When it comes to legislation, the following provinces have set penalties for distracted driving:
  • B.C.: $543 first offence, $888 second offence, four demerit points
  • Alberta: $287, three demerit points
  • Saskatchewan: $280, four demerit points
  • Manitoba: $200, five demerit points
  • Ontario: $490 - $1000, three demerit points
  • Quebec: $80 - $100, four demerit points
  • New Brunswick: $172.50, three demerit points
  • Nova Scotia: $233.95 first offence; $348.95 second offence; $578,95 subsequent offences, four demerit points
  • Newfoundland: $100 - $400, four demerit points
  • Yukon: $250, three demerit points
  • N.W.T.: $322 - $644, three demerit points
Penalties alone may not be enough of a deterrent. For example, in Ontario, distracted driving has led the fatal crash category three years in a row. In 2015 there were 69 distracted driving fatalities, compared to 61 speed fatalities, 51 seat belt, and 45 impaired fatalities.

In Alberta, between April of 2014 and March of 2015, there were 27,417 distracted driving convictions. Using a hand held device accounted for 87.8 per cent of all convictions (24,075).

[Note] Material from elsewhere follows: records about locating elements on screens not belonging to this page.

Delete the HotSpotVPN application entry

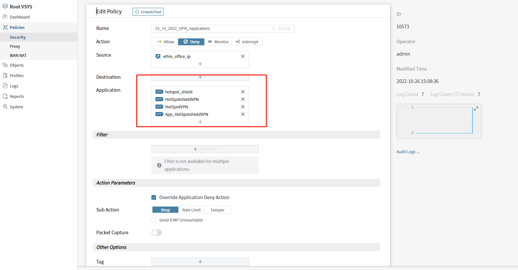[x=242, y=107]
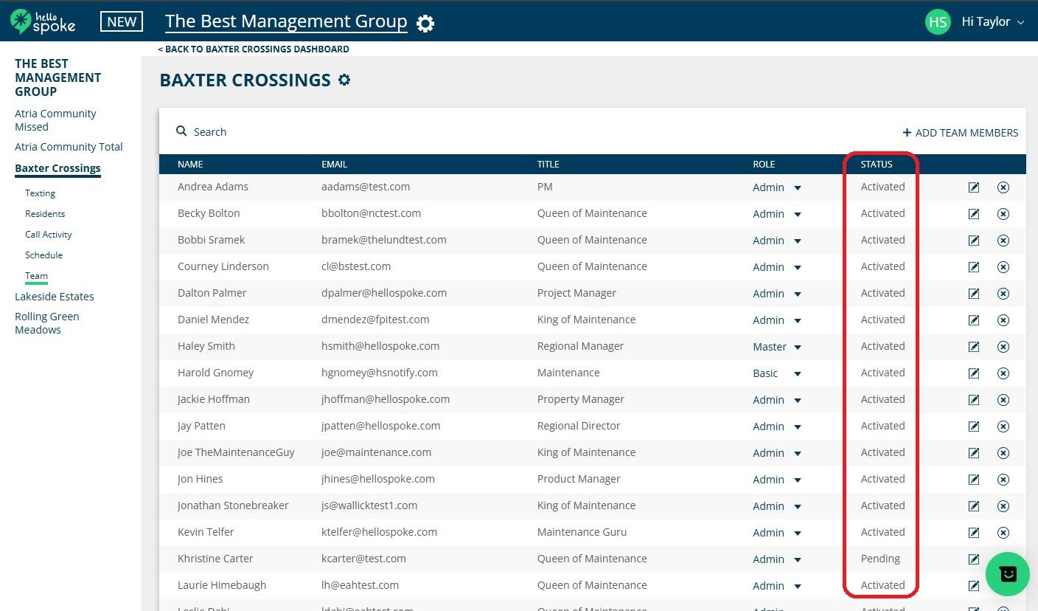This screenshot has width=1038, height=611.
Task: Delete Harold Gnomey from the team
Action: pyautogui.click(x=1003, y=373)
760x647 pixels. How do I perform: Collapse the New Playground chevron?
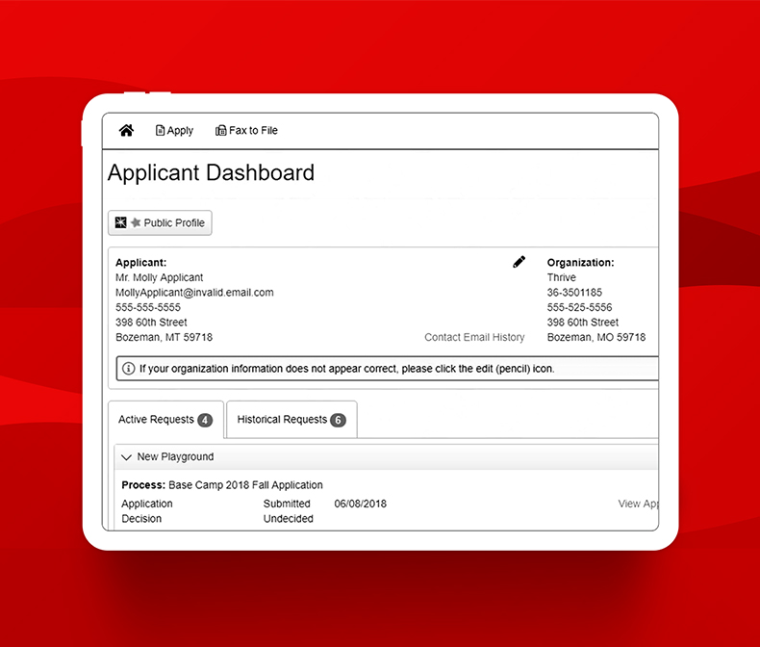pyautogui.click(x=126, y=457)
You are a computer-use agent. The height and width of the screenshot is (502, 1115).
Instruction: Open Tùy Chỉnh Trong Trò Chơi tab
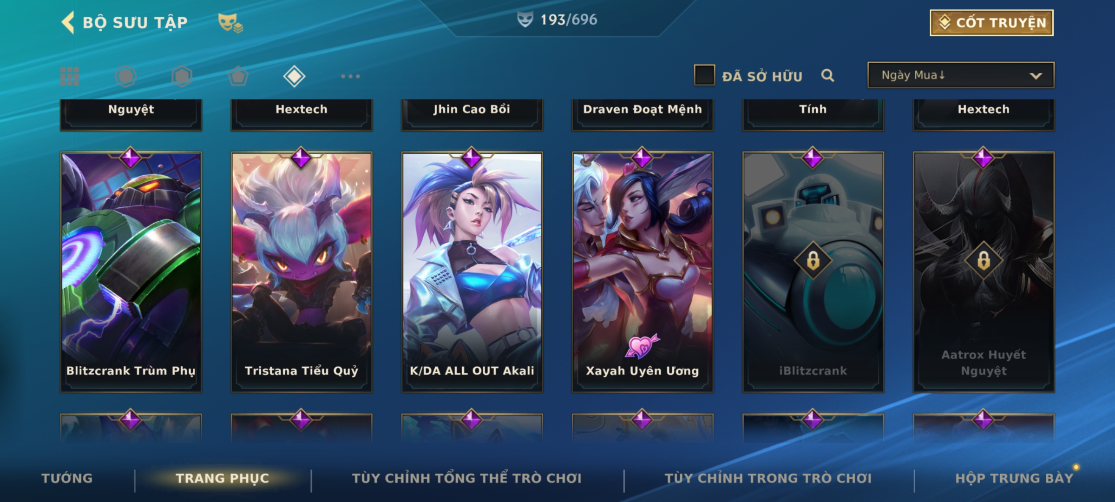768,478
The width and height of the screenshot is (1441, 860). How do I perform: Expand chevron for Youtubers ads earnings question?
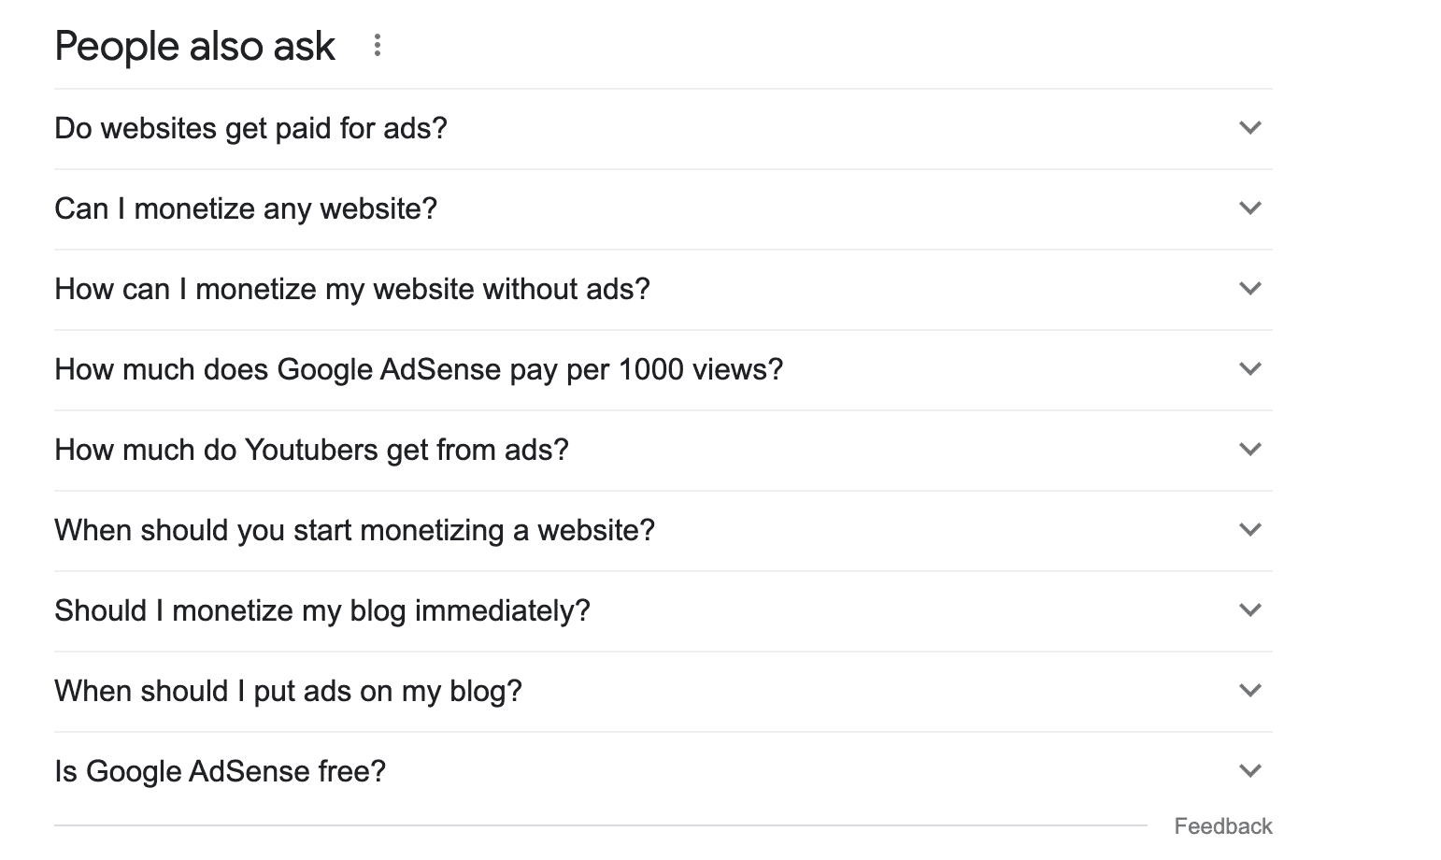[x=1249, y=450]
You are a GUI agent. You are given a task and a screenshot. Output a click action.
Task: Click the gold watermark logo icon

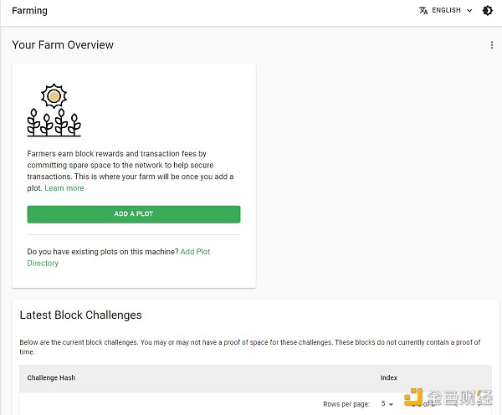coord(413,400)
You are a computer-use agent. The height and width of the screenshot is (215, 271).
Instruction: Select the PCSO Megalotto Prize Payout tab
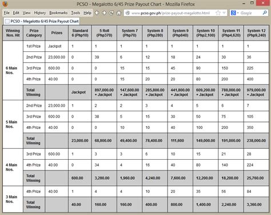click(x=42, y=21)
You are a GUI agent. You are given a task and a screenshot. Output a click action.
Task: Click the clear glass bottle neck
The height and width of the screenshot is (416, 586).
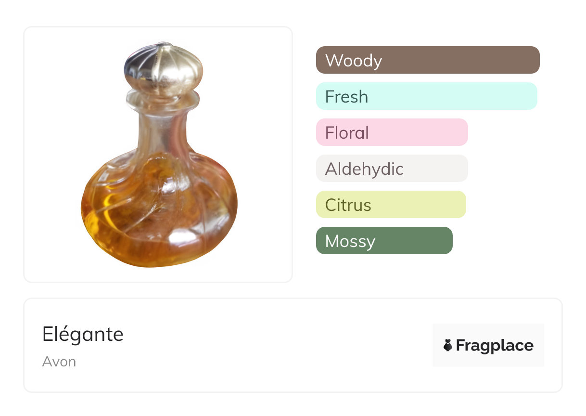[162, 128]
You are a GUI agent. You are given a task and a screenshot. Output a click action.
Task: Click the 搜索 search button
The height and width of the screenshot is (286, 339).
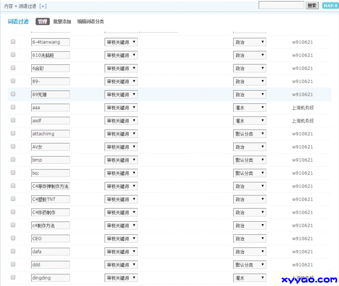312,5
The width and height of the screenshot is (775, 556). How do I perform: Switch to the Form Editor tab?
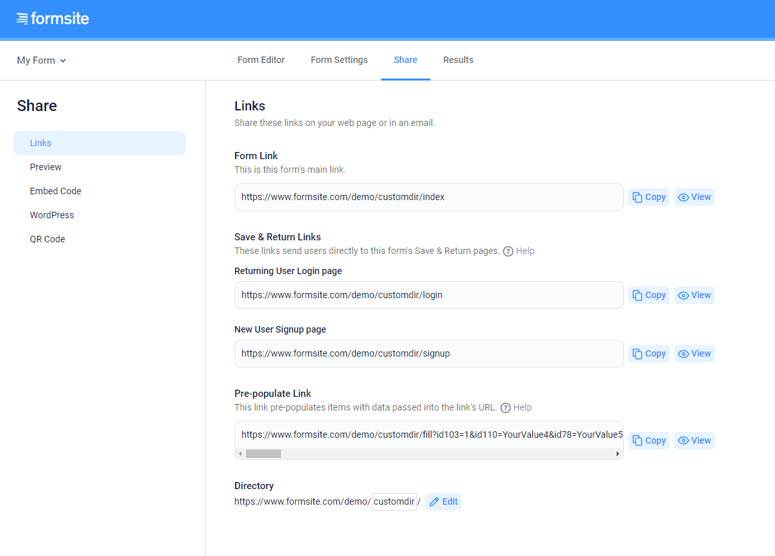[261, 60]
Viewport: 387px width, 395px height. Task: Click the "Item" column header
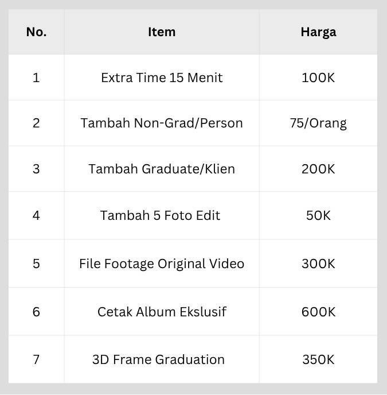(x=162, y=32)
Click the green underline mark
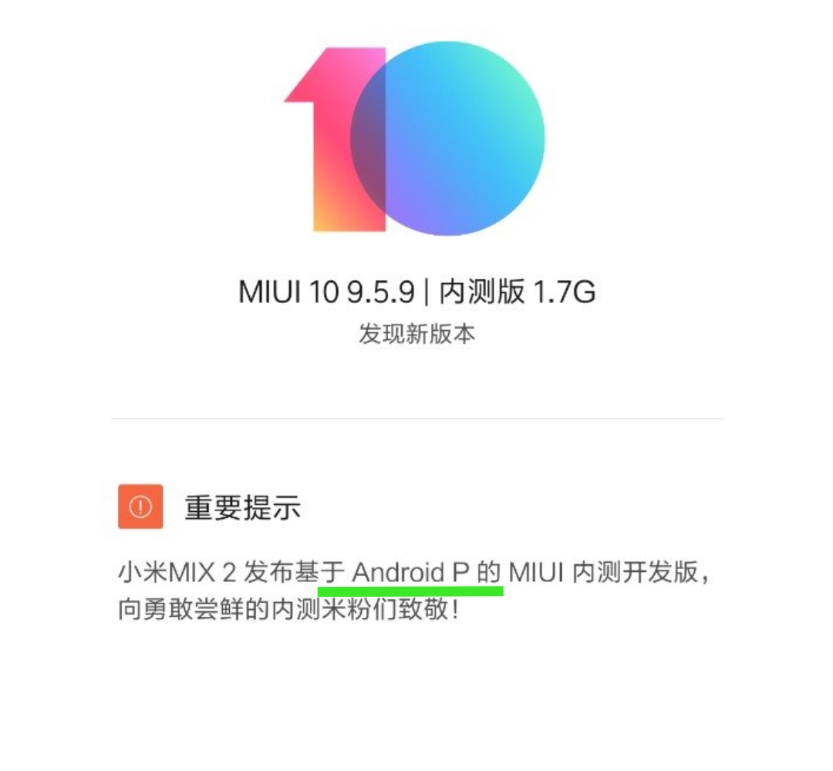This screenshot has height=771, width=833. tap(410, 591)
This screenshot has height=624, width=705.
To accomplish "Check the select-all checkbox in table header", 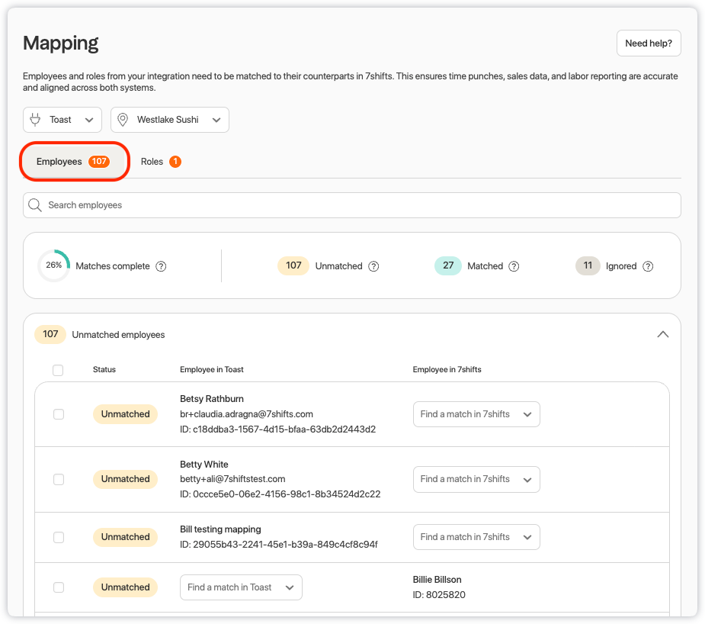I will [59, 370].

There are simple things that we can all do to stay safe on the road. Plan your route and plug in your destination prior to leaving. Make sure your GPS is set to call out the directions, and make sure the volume is high enough prior to departing.  

Set your playlist or choose the tunes you want to cruise to prior to departing, and make sure that the volume isn’t so loud that you can’t hear the siren of emergency vehicles.

I can’t believe I’m writing this, but complete your personal grooming at home. Applying makeup, eyeliner, lipstick, shaving, brushing teeth, (all of which I have witnessed) can be done at home.

Avoid eating and drinking while in transit. If you need to take a drink, wait until a red light.

And finally, put your phone away, keep it out of sight and out of reach. I know it’s tempting, I know you’re popular, but responding to a text the second it comes in, isn’t that important. Set an example, especially if you have kids in the back seat, it can wait.